Introduction : pourquoi un investissement matériel constitue un signal sectoriel majeur
Quand un constructeur de systèmes d'impression jet d'encre industriel pesant plus de 430 millions d'euros de chiffre d'affaires annuel annonce investir près de 20 millions d'euros pour ouvrir sa division textile numérique Durst Como en Italie, la somme n'impressionne pas par sa taille [1]. Ce qui doit interpeller les analystes, ce n'est pas le montant brut, c'est l'emplacement choisi pour injecter ce capital : un pôle industriel réputé depuis des générations pour sa soie et ses textiles de luxe [1]

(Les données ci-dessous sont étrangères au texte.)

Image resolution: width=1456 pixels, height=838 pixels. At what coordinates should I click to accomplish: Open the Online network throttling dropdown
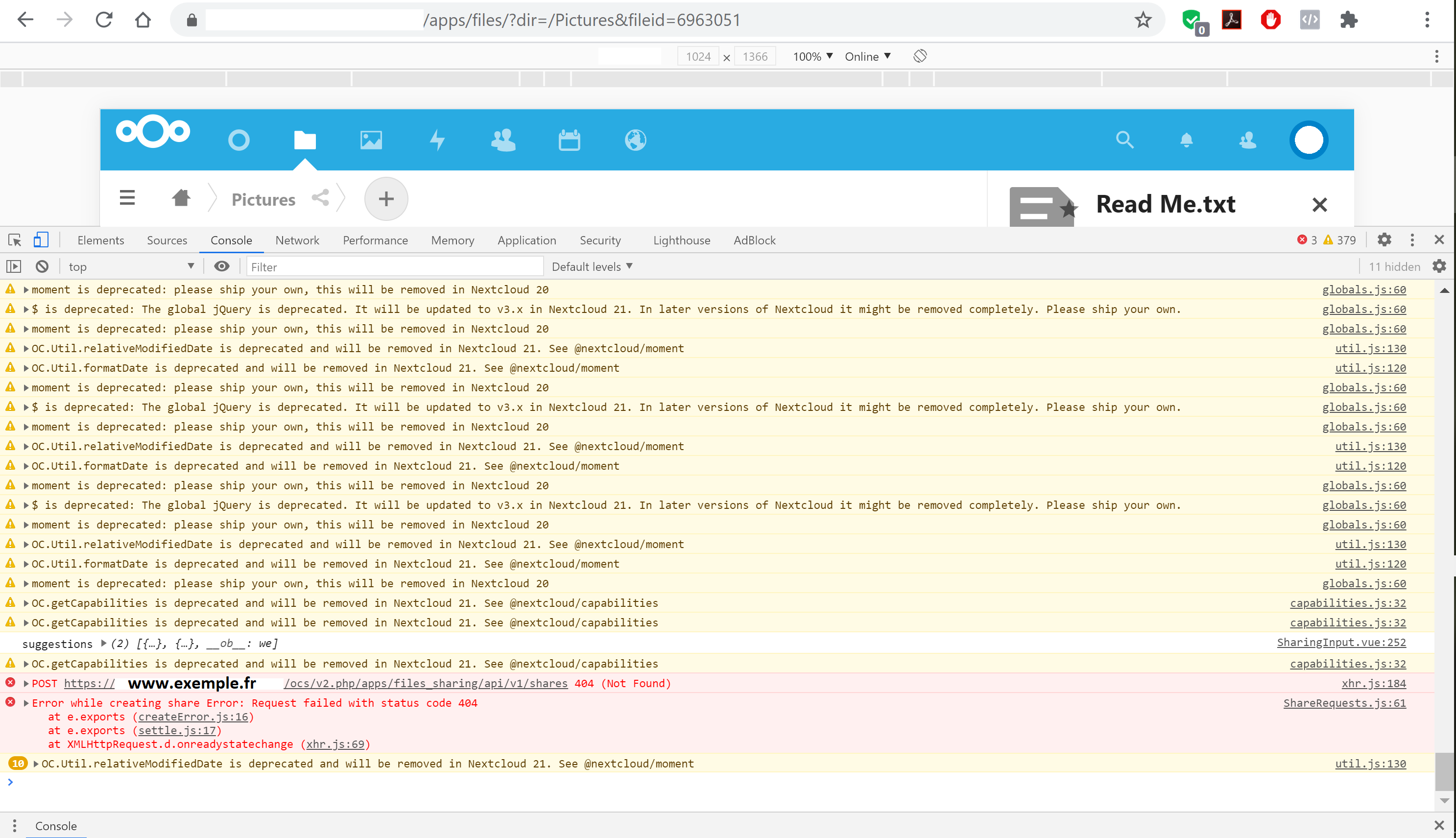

La question centrale est simple : pourquoi un constructeur d'équipements d'impression industrielle choisit-il un modèle à forte intensité capitalistique pour s'imposer dans l'impression textile, plutôt que de consolider ses positions sur ses marchés historiques du grand format et de la signalétique ? Quelle est la logique commerciale sous-jacente et quelles opportunités ou menaces cela pose-t-il pour l'industrie taïwanaise de la création et de l'imprimerie, très dépendante des importations de machines et centrée sur la sous-traitance ?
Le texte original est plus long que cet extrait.